**SELECTED EXTRACT:**
Segment Open
She said risk for respiratory diseases beyond asthma would be speculation without knowing whether the risk is coming from the trucks, the noise, or the chemicals.

Study Spotlights Production Phase

David Brown, ScD, is the public health toxicologist and director of public health toxicology for the nonprofit Southwest Pennsylvania Environmental Health Project.

He told Medscape Medical News that given the number of people who have asthma (more than 24 million children and adults in the United States), these results indicate "a public health crisis."

"These sites are very close to schools and other sites where children need inhalers to get through the day. This study clearly shows that something coming off of those gas wells is increasing their asthma attacks. And it's not a minor increase."

He said an important finding from the study is that effects were most notable in the production phase.

"The odds ratio during production is really high," he said. Results showed that during high production, the ORs were 1.74 (95% CI, 1.45 - 2.09) for hospitalization, 2.19 (95% CI, 1.47 - 3.25) for emergency department visits, and 4.43 (95% CI, 3.75 - 5.22) for new orders of oral corticosteroid medication.

"That suggests that the problem is involved with shale gas coming back from the well itself. We've been focusing on the fracking and drilling problem…and this clearly shows the production phase is involved. This is the first time someone has shown a link to the exacerbation of asthma attacks."

He said the findings build on what his and other projects have found. "We know that particulate matter and irritants are released from the wells and from the gas itself and those things would be asthma triggers," he said.

Pennsylvania Activity High

Pennsylvania is one of the nation's fracking hotspots. Between 2005 and 2012, drilling began at 6253 UNGD wells on 2710 pads, 4728 wells were fracked, and 3706 were in production, according to the study. In contrast, New York and Maryland, also in the Marcellus shale, have moratoria on UNGD.

Devon C. Payne-Sturges, DrPH, assistant professor with the Maryland Institute for Applied Environmental Health at the University of Maryland (UMD), College Park, told Medscape Medical News that Maryland is considering allowing UNGD in the western part of the state when the ban lifts, which adds to the importance of these findings by Schwartz et al.

Dr Payne-Sturges and her colleagues at UMD School Public Health published an article on assessing potential public health impacts of UNGD in western Maryland.
Segment Closed
**REQUIRED TASKS:**
A: In the fracking and asthma passage, which two states in the Marcellus shale have moratoria on UNGD?
B: Please continue the fracking and asthma passage from its final sentence.
The items that come next are separate material with no connection to the fracking and asthma passage.

**INPUT DATA:**
Segment Open
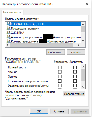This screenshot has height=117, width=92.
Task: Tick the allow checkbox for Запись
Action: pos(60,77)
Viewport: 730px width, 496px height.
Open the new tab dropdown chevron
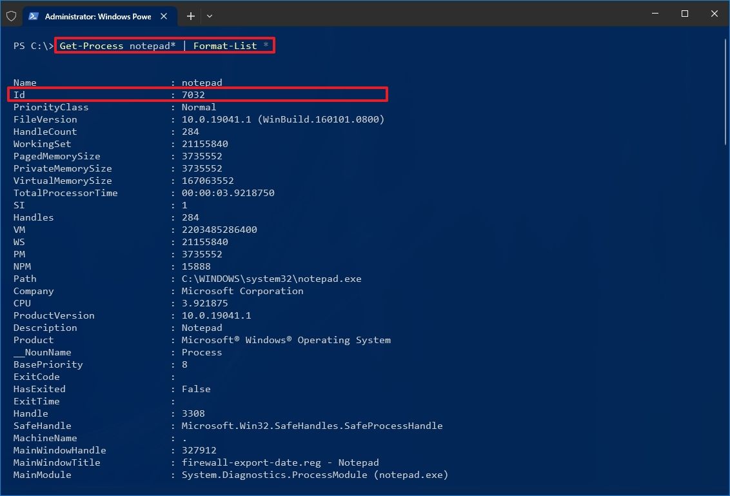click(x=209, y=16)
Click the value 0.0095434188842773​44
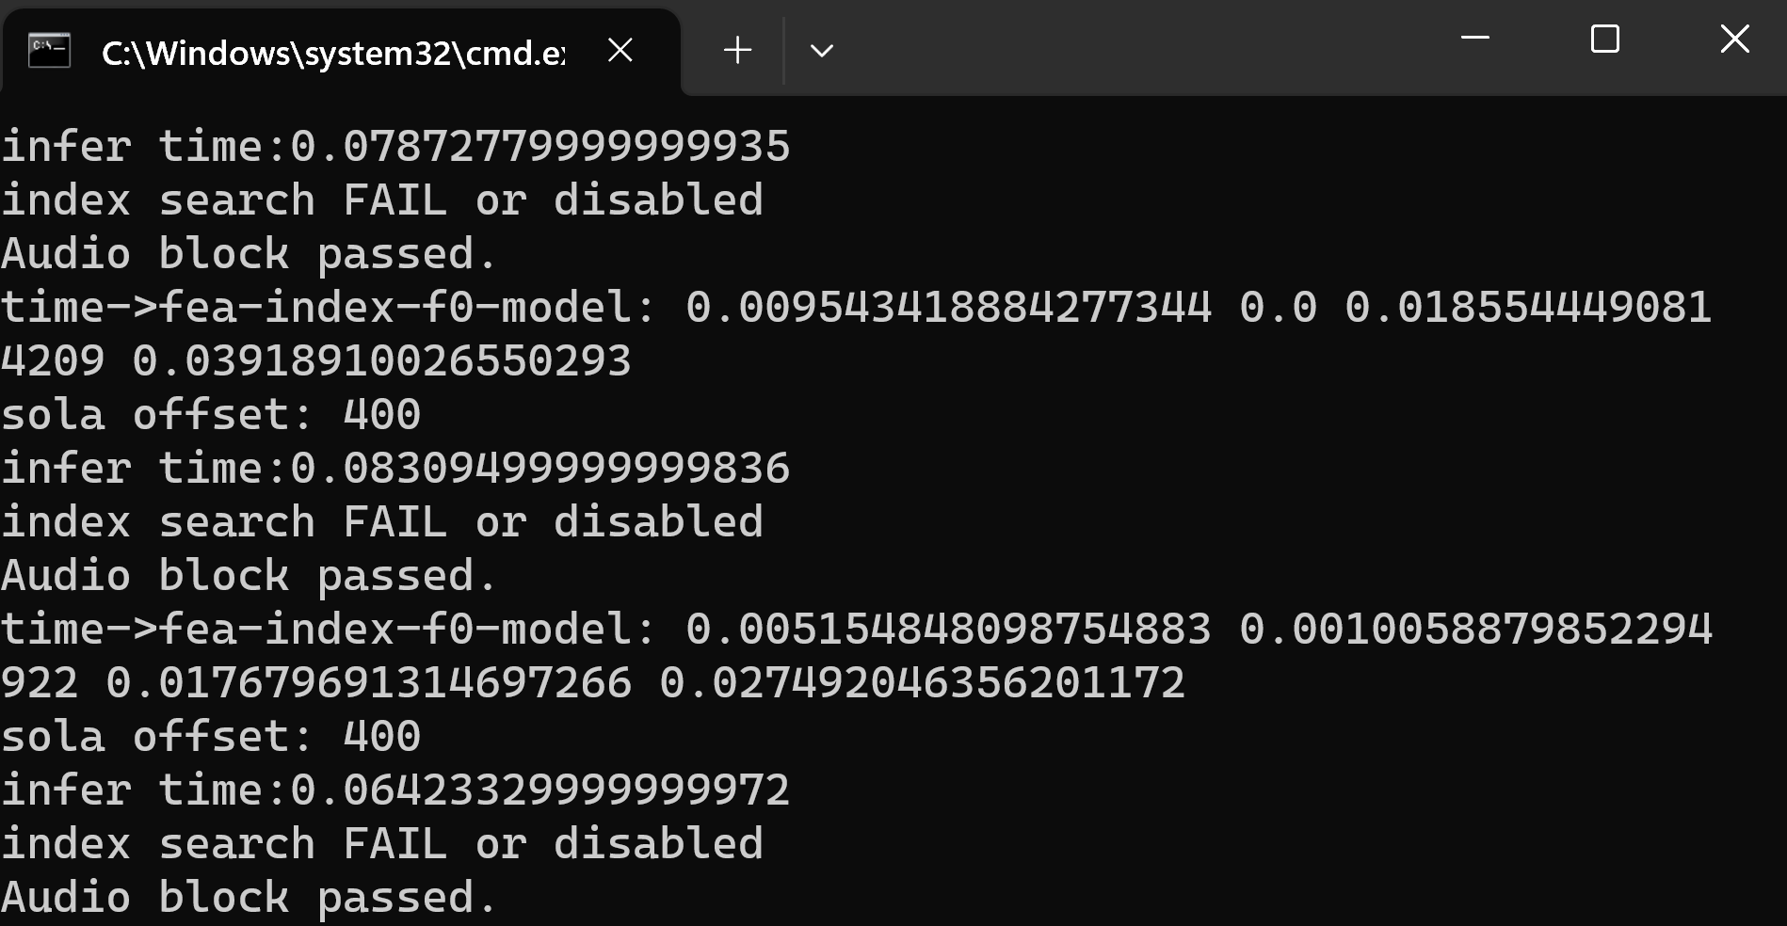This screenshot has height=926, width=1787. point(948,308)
Segment Closed
Segment Open
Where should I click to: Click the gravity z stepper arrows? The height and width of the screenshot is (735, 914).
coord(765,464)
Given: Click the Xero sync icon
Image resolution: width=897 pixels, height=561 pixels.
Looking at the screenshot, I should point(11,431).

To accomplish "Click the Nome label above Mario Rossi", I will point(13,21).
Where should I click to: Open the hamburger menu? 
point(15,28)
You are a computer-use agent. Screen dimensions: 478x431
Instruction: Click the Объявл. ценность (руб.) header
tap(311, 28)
Segment Closed
Segment Open
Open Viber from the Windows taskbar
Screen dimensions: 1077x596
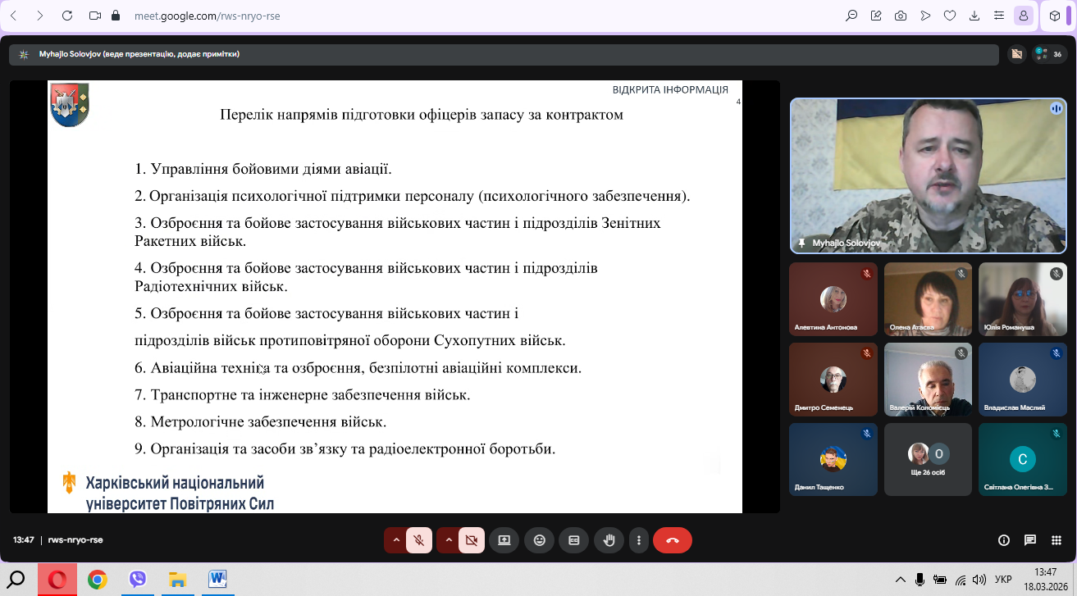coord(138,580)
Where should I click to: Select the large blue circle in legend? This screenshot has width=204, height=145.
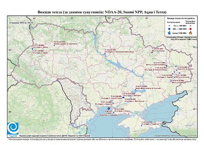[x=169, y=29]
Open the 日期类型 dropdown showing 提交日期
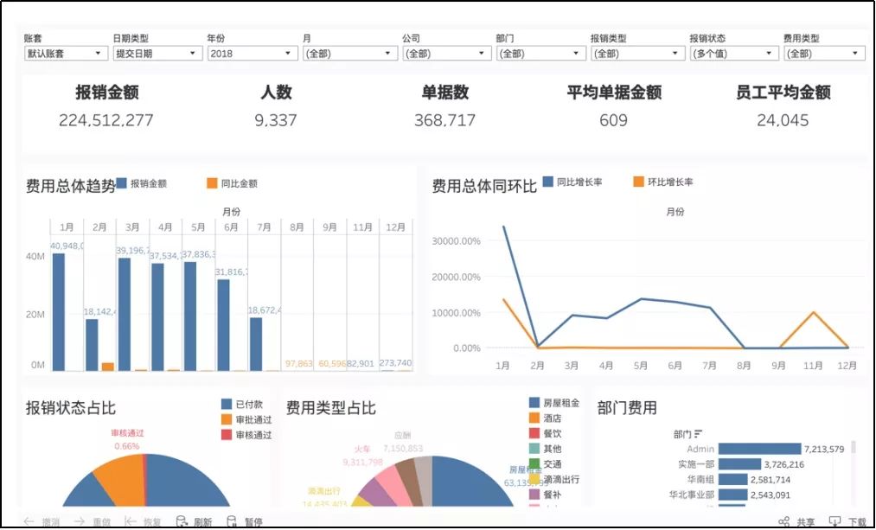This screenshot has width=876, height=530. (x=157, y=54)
Segment Closed
**ANSWERS FOR THIS EXERCISE:**
A: New York and Maryland.

B:
"We noted at the time of that assessment there was limited information on the relationship between exposure to air pollution associated with UNGD and health outcomes. This study by researchers at Hopkins fills a critical gap and adds to the concerns about UNGD."

Guidance for Patients

Without knowing the mechanism, it's hard to give specific guidance on what precautions patients should take, Dr Schwartz said, but he added: "Patients who get shortness of breath, cough, or wheezing who live in these areas should be very cognizant of this, call their doctors…and be aware of the risks we have identified."

As to whether health impact studies will need to be done in each region where this activity is happening or proposed, Dr Schwartz said delays could put the public at risk.

Fracking proponents will argue that weather, depth, ambient temperature, and geology are different in each area and more studies need to be done, Dr Schwartz said. However, he continued, many studies have outlined other health concerns, and waiting for "the perfect study" in each region could be harmful.

"The public health may suffer a lot before we do anything about it," he said.

Study limitations include the fact that EHRs did not list patients' occupations and provided only patients' most recent address.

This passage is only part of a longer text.